When you walk in the south side, the first thing you're confronted with is a beautiful water garden with tall spires. Then you see little engineered marshes and ponds. The ponds in the center have gorgeous rock sculptures rising out of the water, and on these rock sculptures are mosses. There are fountains powered by a single photovoltaic panel on the roof, and when the sun shines, the water flows broadly. When it's cloudy, it runs more quietly, and at night, it stops running. So the children know the amount of energy striking the building at any given moment. It's interesting that this variation is the perfect set of flow combinations for mosses. If you've ever looked at mosses under a microscope, you've seen they're among the greatest filtering organisms on the face of the planet. They expand and contract depending on the amount of moisture. Their internal architecture is so beautiful it would make Buckminster Fuller blush. Now the children know why mosses are associated with some of the purest waters on the planet.

When bad places get good

One of the important things we can do is to do good things in bad places. Flax Pond on Cape Cod, receives almost 30 million gallons a year of toxic substances from a neighboring landfill. When we started, the pond was essentially dead. There was no oxygen and little alive on the bottom of the pond. The flow of poison into the pond will continue right on to the year 2025, even though the landfill will be capped by the end of the year.

So we created a technology that's part marsh, part pond, part mangrove and floated it on the pond.
We called it The Restorer. The Restorer is powered by the sun and wind. We put in various cells and various combinations of organisms.

Every day 100,000 gallons are lifted up from the bottom of the pond and through this system. It's infused with oxygen and air along the way. Within two years, over two feet of sediments on the bottom of
the pond were actually broken down and digested. Oxygen returned. The biological diversity increased many fold. The fish began to come back, and now there are very healthy populations of fish that show no sign of contamination. They are cleaner than the fishes living in the ocean nearby.
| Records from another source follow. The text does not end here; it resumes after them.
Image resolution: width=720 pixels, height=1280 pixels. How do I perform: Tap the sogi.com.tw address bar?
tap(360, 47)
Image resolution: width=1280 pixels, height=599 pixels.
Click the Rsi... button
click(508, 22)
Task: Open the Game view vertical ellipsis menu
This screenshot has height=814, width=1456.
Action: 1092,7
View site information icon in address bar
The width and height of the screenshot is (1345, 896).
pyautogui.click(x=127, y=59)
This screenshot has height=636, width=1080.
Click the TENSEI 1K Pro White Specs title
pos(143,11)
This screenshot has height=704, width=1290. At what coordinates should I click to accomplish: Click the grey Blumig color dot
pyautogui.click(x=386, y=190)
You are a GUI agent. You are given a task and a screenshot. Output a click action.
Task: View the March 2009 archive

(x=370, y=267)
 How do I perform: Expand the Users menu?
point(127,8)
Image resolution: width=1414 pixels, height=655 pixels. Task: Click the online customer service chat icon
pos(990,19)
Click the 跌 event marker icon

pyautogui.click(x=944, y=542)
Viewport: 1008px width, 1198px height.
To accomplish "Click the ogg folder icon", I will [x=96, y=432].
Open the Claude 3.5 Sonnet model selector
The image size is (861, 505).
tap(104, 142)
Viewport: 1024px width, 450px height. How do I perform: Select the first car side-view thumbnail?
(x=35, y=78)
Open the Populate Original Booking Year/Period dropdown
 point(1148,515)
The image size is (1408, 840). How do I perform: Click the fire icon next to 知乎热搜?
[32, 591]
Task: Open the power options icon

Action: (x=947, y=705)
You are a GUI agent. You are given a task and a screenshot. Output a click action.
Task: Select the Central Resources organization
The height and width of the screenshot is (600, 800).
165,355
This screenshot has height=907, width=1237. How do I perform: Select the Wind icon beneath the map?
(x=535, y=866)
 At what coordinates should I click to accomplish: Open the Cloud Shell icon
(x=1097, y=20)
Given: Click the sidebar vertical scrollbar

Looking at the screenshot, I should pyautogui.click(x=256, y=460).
This is an example of the kind of partnership that can develop between humans and the natural world when we go to the natural world for instructions. And these examples can be layered like folds in a baklava, to create the design of a whole town – a process we are now undertaking.

I think we could see the end of a negative human footprint through intelligent design and the associated social changes that are necessary to make it happen. This work on ecological design has convinced me that it's possible to create a culture, as many cultures have before us, where wilderness permeates into every place and there's harmony with the natural world. We can create a culture in balance with nature.